Entries for locating words and elements ▸
=-=-=-=-=

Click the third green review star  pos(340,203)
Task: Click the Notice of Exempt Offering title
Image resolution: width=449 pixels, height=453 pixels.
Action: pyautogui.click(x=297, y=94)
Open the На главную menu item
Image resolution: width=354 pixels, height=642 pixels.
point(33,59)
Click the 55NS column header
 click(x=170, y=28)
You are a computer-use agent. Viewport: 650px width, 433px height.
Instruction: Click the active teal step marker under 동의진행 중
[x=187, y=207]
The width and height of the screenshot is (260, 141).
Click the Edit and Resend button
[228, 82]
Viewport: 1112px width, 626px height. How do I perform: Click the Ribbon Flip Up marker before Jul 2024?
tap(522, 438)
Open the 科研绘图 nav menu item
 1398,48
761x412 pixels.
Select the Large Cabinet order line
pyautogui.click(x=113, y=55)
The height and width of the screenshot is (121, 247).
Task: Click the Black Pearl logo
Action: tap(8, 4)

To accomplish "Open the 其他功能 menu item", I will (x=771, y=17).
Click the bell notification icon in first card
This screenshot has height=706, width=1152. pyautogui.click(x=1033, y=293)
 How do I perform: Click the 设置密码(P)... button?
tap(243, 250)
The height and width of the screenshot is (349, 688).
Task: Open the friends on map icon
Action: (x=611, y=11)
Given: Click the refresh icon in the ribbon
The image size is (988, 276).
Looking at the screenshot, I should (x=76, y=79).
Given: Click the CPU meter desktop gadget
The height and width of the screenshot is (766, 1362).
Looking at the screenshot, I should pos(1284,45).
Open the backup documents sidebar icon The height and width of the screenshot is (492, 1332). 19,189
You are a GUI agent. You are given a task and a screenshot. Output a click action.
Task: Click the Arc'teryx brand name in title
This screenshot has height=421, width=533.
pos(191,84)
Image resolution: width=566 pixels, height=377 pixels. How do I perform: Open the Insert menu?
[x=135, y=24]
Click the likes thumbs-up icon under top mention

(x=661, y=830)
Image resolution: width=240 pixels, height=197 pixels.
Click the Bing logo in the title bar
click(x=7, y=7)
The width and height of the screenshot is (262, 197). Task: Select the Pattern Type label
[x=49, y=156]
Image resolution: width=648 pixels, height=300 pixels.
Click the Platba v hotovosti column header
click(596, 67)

=-=-=-=-=

THE REQUEST ▸
Copy every one of the lines above, keeping each character as it appears.

WRITTEN ANSWER ▸
Click the third green review star  pos(340,203)
Task: Click the Notice of Exempt Offering title
Image resolution: width=449 pixels, height=453 pixels.
Action: pyautogui.click(x=297, y=94)
Open the На главную menu item
Image resolution: width=354 pixels, height=642 pixels.
point(33,59)
Click the 55NS column header
 click(x=170, y=28)
You are a computer-use agent. Viewport: 650px width, 433px height.
Instruction: Click the active teal step marker under 동의진행 중
[x=187, y=207]
The width and height of the screenshot is (260, 141).
Click the Edit and Resend button
[228, 82]
Viewport: 1112px width, 626px height. How do I perform: Click the Ribbon Flip Up marker before Jul 2024?
tap(522, 438)
Open the 科研绘图 nav menu item
 1398,48
761x412 pixels.
Select the Large Cabinet order line
pyautogui.click(x=113, y=55)
The height and width of the screenshot is (121, 247).
Task: Click the Black Pearl logo
Action: tap(8, 4)

To accomplish "Open the 其他功能 menu item", I will (x=771, y=17).
Click the bell notification icon in first card
This screenshot has height=706, width=1152. pyautogui.click(x=1033, y=293)
 How do I perform: Click the 设置密码(P)... button?
tap(243, 250)
The height and width of the screenshot is (349, 688).
Task: Open the friends on map icon
Action: (x=611, y=11)
Given: Click the refresh icon in the ribbon
The image size is (988, 276).
Looking at the screenshot, I should (x=76, y=79).
Given: Click the CPU meter desktop gadget
The height and width of the screenshot is (766, 1362).
Looking at the screenshot, I should pos(1284,45).
Open the backup documents sidebar icon The height and width of the screenshot is (492, 1332). 19,189
You are a GUI agent. You are given a task and a screenshot. Output a click action.
Task: Click the Arc'teryx brand name in title
This screenshot has height=421, width=533.
pos(191,84)
Image resolution: width=566 pixels, height=377 pixels. How do I perform: Open the Insert menu?
[x=135, y=24]
Click the likes thumbs-up icon under top mention

(x=661, y=830)
Image resolution: width=240 pixels, height=197 pixels.
Click the Bing logo in the title bar
click(x=7, y=7)
The width and height of the screenshot is (262, 197). Task: Select the Pattern Type label
[x=49, y=156]
Image resolution: width=648 pixels, height=300 pixels.
Click the Platba v hotovosti column header
click(596, 67)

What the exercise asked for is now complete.